_DESCRIPTION OF THE TASK_
Convert the lines of the material between the one containing "Zespół administracyjny (259, 239)" and the one containing "Old Steiff ‘Zotty’ Bears (93, 26)", inclusive, into a numbered list, leaving out any blank lines.
☆ ☆ ☆ ☆ ☆ ☆ ☆
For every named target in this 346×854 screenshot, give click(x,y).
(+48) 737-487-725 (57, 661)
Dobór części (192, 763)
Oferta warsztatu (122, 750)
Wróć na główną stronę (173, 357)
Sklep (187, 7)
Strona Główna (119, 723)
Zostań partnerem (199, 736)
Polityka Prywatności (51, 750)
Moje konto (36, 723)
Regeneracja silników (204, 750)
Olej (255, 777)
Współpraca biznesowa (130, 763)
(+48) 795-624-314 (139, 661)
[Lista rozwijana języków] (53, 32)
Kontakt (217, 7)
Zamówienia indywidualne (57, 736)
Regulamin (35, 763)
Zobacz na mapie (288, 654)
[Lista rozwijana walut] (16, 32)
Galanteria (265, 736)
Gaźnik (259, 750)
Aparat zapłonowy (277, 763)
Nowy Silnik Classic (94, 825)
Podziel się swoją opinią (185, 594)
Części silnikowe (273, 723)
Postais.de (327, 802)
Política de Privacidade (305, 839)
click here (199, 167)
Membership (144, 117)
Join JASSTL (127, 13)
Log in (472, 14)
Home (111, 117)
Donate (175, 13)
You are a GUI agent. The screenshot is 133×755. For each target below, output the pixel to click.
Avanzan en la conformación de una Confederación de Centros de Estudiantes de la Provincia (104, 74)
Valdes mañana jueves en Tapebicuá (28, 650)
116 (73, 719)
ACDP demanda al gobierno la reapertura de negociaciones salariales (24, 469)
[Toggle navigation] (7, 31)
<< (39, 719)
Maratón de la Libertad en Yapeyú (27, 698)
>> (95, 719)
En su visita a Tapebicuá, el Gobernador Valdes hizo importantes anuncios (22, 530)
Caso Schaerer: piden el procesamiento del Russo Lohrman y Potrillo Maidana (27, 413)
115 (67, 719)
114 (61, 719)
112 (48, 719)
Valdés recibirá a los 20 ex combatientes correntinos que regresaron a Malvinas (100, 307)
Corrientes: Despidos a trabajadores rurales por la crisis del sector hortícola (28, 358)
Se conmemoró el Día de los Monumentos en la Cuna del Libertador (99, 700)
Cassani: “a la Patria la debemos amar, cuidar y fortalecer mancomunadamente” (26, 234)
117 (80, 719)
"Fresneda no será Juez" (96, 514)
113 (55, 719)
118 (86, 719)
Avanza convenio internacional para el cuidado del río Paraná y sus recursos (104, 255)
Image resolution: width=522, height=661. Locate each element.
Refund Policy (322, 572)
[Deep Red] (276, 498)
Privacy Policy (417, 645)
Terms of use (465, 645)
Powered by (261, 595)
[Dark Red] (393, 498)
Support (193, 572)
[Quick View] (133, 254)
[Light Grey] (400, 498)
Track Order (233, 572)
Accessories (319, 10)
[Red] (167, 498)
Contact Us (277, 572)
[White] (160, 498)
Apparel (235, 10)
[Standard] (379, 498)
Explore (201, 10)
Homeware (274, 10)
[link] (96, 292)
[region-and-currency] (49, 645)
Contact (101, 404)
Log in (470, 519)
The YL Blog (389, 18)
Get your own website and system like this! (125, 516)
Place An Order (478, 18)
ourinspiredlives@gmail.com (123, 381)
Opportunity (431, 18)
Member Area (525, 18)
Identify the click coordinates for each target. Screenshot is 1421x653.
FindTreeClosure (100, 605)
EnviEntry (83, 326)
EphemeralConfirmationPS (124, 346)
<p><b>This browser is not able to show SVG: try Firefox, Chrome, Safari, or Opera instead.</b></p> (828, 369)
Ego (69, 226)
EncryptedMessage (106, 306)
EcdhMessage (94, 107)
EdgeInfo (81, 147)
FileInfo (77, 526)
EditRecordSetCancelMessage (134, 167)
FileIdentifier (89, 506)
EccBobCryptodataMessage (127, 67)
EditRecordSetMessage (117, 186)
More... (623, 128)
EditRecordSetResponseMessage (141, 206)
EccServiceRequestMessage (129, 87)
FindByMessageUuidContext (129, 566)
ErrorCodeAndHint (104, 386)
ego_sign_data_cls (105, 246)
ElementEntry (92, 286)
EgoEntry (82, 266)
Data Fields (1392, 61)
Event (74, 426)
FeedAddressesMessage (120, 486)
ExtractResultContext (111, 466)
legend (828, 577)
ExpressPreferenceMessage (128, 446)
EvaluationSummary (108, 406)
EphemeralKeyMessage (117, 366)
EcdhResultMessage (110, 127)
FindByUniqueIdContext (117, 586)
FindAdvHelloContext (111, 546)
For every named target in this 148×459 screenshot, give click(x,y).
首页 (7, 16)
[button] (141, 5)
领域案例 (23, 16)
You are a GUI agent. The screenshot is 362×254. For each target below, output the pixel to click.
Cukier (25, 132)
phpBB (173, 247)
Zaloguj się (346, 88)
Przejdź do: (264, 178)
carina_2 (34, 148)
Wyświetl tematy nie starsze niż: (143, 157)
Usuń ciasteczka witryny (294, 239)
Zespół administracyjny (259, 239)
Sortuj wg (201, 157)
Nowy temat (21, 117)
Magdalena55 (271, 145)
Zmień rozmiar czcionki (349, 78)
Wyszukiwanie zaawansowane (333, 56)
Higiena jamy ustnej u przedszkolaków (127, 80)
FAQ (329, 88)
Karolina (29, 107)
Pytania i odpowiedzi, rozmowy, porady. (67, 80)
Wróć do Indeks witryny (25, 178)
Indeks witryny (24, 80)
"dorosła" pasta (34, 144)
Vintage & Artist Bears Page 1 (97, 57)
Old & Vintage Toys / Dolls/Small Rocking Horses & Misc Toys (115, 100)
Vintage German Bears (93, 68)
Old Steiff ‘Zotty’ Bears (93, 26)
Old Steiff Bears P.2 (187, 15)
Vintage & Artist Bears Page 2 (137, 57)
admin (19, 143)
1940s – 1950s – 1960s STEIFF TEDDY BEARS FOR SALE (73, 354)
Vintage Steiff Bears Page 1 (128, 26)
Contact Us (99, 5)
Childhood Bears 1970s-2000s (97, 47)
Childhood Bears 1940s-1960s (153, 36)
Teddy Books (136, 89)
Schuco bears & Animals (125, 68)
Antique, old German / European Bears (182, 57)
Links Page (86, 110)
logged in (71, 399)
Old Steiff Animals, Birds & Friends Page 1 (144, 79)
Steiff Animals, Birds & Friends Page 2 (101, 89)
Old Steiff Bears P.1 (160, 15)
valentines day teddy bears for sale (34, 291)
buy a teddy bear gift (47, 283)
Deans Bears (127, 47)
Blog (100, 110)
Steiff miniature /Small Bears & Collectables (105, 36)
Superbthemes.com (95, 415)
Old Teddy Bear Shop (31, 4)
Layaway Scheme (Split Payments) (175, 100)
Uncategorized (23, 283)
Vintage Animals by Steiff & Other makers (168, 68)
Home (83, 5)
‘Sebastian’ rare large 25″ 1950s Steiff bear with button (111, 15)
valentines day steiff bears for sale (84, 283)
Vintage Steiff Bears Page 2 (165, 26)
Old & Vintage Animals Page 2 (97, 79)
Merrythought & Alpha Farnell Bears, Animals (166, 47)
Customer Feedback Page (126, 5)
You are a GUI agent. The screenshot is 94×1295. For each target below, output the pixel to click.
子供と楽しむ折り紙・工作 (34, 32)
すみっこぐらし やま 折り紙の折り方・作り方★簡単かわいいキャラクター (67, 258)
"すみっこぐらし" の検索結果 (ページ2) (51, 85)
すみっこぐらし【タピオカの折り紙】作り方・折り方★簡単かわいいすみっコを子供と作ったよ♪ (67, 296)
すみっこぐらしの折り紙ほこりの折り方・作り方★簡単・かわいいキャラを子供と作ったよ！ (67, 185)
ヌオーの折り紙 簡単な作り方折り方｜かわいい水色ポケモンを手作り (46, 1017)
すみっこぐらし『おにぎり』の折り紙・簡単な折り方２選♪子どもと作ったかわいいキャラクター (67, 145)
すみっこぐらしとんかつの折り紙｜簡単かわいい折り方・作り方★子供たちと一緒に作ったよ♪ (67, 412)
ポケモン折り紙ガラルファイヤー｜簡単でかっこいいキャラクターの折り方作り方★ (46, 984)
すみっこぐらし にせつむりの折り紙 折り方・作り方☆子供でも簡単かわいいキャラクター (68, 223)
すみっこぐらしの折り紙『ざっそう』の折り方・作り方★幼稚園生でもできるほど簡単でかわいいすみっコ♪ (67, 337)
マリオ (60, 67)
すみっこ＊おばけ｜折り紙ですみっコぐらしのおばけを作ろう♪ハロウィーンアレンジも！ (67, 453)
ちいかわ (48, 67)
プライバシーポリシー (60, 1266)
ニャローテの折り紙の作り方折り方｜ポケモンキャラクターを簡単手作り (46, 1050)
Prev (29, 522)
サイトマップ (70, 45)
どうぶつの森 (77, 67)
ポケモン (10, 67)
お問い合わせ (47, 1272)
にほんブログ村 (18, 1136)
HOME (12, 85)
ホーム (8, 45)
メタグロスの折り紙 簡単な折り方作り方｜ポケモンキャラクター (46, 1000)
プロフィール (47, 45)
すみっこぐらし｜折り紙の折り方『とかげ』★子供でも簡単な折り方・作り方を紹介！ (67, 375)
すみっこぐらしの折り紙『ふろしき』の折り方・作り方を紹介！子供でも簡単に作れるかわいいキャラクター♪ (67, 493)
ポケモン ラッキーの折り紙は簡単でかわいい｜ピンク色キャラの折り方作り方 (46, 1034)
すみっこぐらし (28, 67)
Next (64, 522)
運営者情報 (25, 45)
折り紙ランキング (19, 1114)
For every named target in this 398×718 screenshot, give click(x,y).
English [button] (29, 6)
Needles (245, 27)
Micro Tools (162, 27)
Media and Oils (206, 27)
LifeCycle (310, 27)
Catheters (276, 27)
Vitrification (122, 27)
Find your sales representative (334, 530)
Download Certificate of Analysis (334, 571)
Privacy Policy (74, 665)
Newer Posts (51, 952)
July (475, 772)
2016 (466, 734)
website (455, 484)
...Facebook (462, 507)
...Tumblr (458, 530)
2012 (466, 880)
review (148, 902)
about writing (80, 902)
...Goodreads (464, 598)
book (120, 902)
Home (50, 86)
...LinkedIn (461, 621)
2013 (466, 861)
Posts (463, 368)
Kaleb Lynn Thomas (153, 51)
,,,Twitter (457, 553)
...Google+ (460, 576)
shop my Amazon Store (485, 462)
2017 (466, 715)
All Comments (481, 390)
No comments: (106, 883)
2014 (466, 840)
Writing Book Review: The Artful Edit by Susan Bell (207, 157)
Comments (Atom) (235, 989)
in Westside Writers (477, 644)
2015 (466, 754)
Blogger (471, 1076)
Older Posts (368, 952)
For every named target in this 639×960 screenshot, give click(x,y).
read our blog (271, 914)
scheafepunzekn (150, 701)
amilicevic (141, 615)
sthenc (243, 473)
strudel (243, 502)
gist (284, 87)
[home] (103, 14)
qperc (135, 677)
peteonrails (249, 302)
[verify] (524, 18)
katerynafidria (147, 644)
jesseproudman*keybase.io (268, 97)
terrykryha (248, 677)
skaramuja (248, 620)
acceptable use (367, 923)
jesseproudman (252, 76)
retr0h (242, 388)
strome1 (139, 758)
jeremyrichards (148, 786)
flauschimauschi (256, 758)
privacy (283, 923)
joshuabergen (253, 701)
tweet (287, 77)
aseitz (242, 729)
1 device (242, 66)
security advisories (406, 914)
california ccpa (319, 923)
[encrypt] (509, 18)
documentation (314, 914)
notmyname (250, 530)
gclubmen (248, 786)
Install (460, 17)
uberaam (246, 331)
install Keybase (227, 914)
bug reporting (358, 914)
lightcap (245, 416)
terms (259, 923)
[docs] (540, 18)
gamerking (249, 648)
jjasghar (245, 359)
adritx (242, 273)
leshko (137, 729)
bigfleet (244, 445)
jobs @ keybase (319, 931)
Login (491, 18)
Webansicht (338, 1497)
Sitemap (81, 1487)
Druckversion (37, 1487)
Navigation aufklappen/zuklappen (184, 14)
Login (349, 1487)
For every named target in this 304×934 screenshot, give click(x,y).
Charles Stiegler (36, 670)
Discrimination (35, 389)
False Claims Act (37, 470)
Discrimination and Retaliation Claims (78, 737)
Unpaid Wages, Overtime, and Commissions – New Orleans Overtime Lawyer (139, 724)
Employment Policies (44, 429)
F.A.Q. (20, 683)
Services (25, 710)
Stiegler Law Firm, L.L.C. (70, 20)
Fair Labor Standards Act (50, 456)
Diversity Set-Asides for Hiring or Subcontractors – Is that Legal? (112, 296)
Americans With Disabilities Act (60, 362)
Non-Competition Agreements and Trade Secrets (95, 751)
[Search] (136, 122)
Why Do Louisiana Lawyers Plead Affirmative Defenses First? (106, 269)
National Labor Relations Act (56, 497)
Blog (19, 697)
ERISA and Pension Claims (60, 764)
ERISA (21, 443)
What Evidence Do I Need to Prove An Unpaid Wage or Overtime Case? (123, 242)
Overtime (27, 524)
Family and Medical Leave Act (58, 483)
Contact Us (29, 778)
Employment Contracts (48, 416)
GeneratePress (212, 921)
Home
☆ ☆ ☆ ☆ ☆ ☆ ☆
_EXERCISE SOLUTION_
1. Zespół administracyjny (259, 239)
2. Sortuj wg (201, 157)
3. Nowy temat (21, 117)
4. Magdalena55 (271, 145)
5. Zmień rozmiar czcionki (349, 78)
6. Wyszukiwanie zaawansowane (333, 56)
7. Higiena jamy ustnej u przedszkolaków (127, 80)
8. FAQ (329, 88)
9. Karolina (29, 107)
10. Pytania i odpowiedzi, rozmowy, porady. (67, 80)
11. Wróć do Indeks witryny (25, 178)
12. Indeks witryny (24, 80)
13. "dorosła" pasta (34, 144)
14. Vintage & Artist Bears Page 1 (97, 57)
15. Old & Vintage Toys / Dolls/Small Rocking Horses & Misc Toys (115, 100)
16. Vintage German Bears (93, 68)
17. Old Steiff ‘Zotty’ Bears (93, 26)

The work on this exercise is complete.